In a corporate climate where attention is scarce, cynicism abundant, and burnout endemic, we don’t just need strategy. We need wisdom.
The 5-Way Test is not a substitute for a business plan. But it is a sanity check on whether that business plan deserves to be followed.
Because when things go wrong in companies—and they do—it’s rarely due to a shortage of intelligence. It’s usually due to a failure of integrity.
A Word on Cynicism
I can already hear the internal voice of many an overcaffeinated executive whispering:
“This sounds soft. Unrealistic. Naïve.”
Maybe.
But if you think these five questions are naïve, try ignoring them for a few years and watch what happens. Ask the leaders of organisations undone by lies, greed, arrogance, and shortsightedness. Ask the boards that were too clever by half.

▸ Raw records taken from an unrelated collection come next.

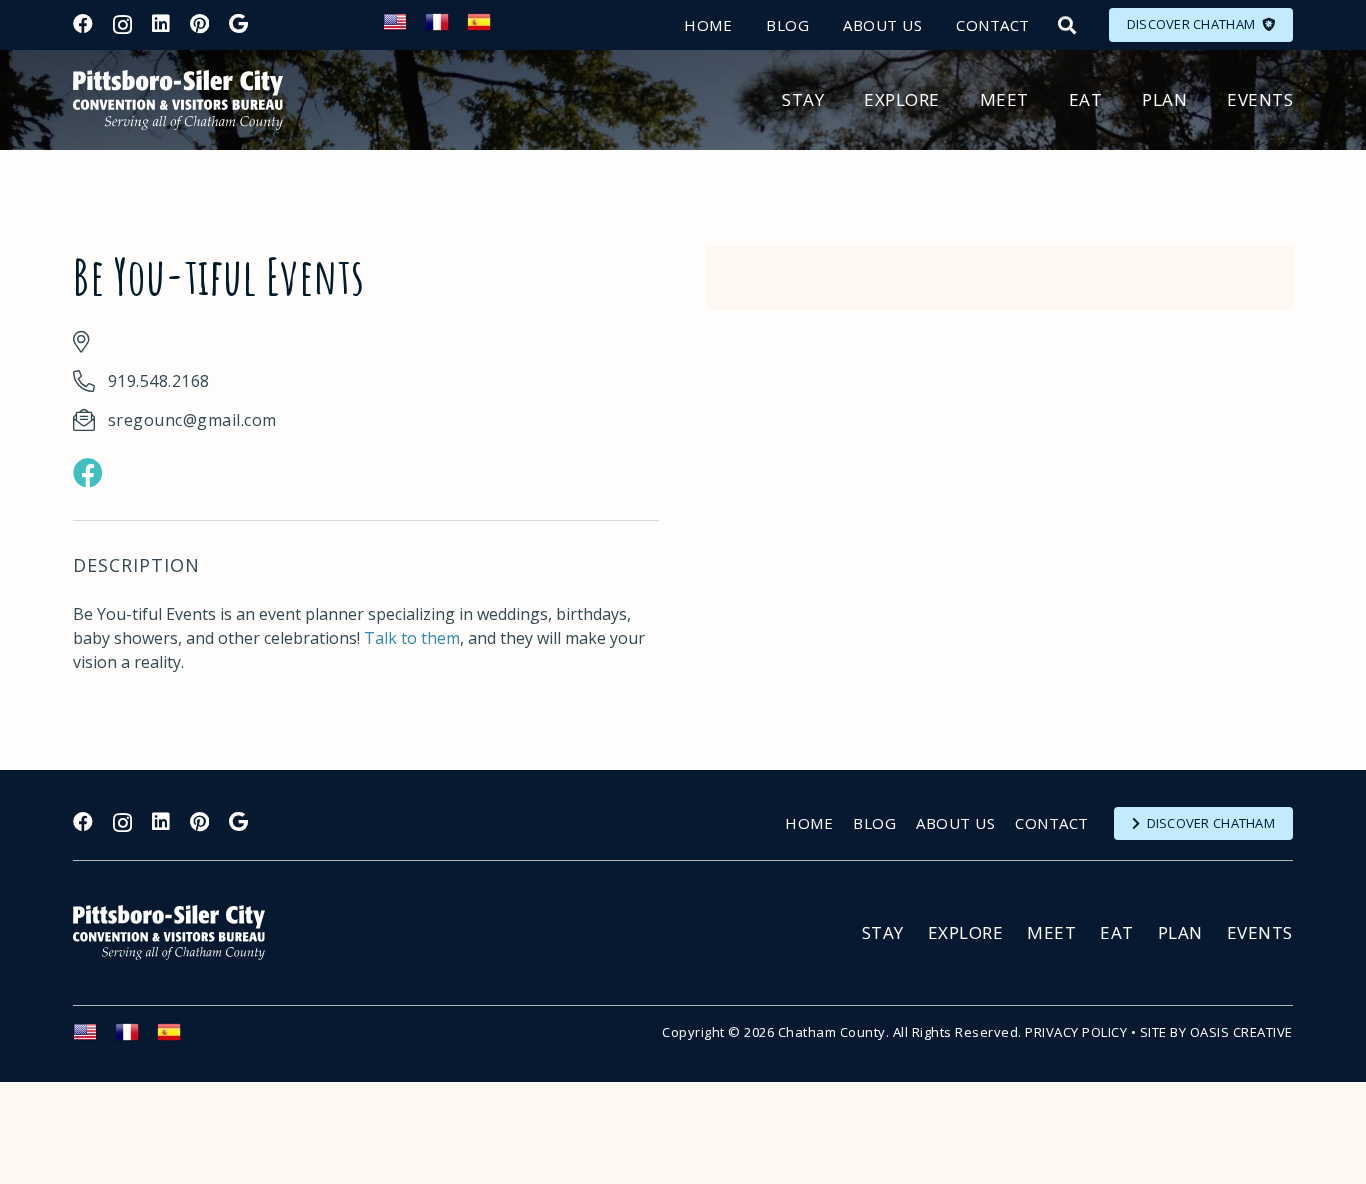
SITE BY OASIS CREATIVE (1216, 1032)
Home (809, 823)
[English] (404, 28)
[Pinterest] (199, 24)
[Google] (238, 24)
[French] (446, 28)
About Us (955, 823)
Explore (966, 932)
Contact (1052, 823)
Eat (1117, 932)
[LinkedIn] (161, 24)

Ask the staff who left. The customers who fled. The regulators who arrived with subpoenas instead of questions.
There’s a reason the 5-Way Test still shows up on office walls, community halls, and yes, even board packs—because it's true.
Simple doesn’t mean easy. And values that seem quaint are often the ones most crucial to survival.
Closing Thoughts: The Real ROI
If you’re still with me, congratulations. You’ve just read a blog about a 90-year-old Rotary Club motto applied to 21st-century boardrooms. That either makes you deeply thoughtful—or just locked out of your Zoom password and looking for something to read.
But here’s my challenge to you, especially if you sit on a board or lead a company:
Print out the 5-Way Test. Bring it to your next strategic offsite. Stick it on your governance committee agenda. Ask your CEO to reflect on it quarterly. Frame it if you must.
Then ask yourself and your team—honestly:
Are we telling the truth?
Are we being fair?
Are we building goodwill and trust?
Are we benefiting others—or just ourselves?
And for heaven’s sake… are we having fun?
You might be surprised by the power of those questions.
They don’t just help us lead better companies.
They help us become better people.
Dr. Lindsay R. Dodd
Leadership thinker, corporate advisor, and lifelong believer that ethics aren’t just good—they’re good business. Occasionally amusing. Always candid.